- About this task
Report all lines below with the word "screenshot".

- Data to examine
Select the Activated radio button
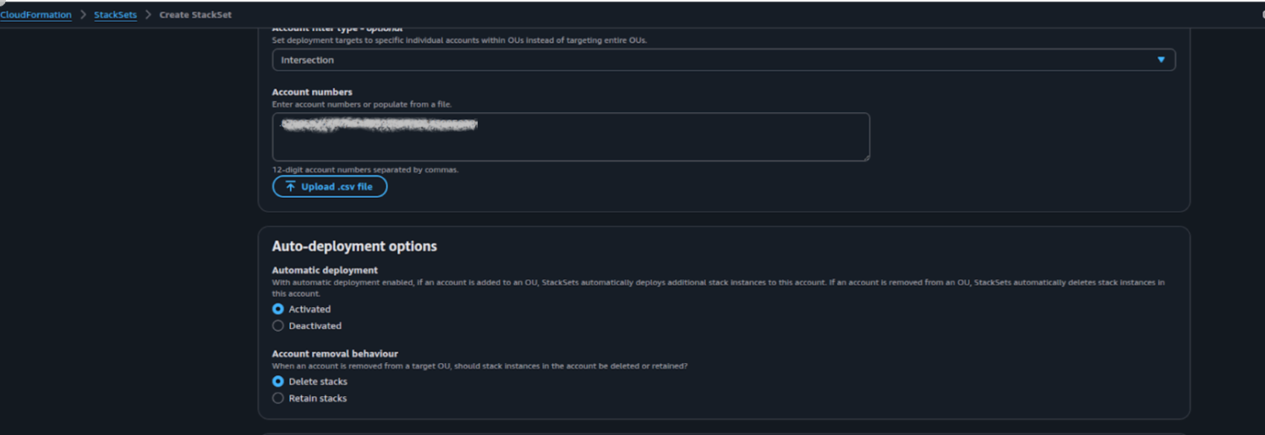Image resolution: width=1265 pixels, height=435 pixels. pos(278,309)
--
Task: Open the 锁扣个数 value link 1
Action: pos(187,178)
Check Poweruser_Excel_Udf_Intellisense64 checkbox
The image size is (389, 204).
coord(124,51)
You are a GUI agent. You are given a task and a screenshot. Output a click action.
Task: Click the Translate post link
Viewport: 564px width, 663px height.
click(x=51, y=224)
--
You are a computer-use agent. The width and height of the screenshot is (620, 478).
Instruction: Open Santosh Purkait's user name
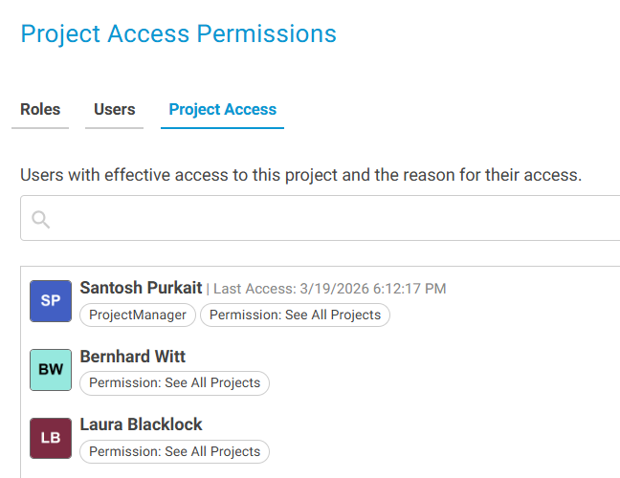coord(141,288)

- Solution to this task
You are a GUI agent. You are given a task and a screenshot. Output a click action.
You are a computer-use agent. The width and height of the screenshot is (620, 478).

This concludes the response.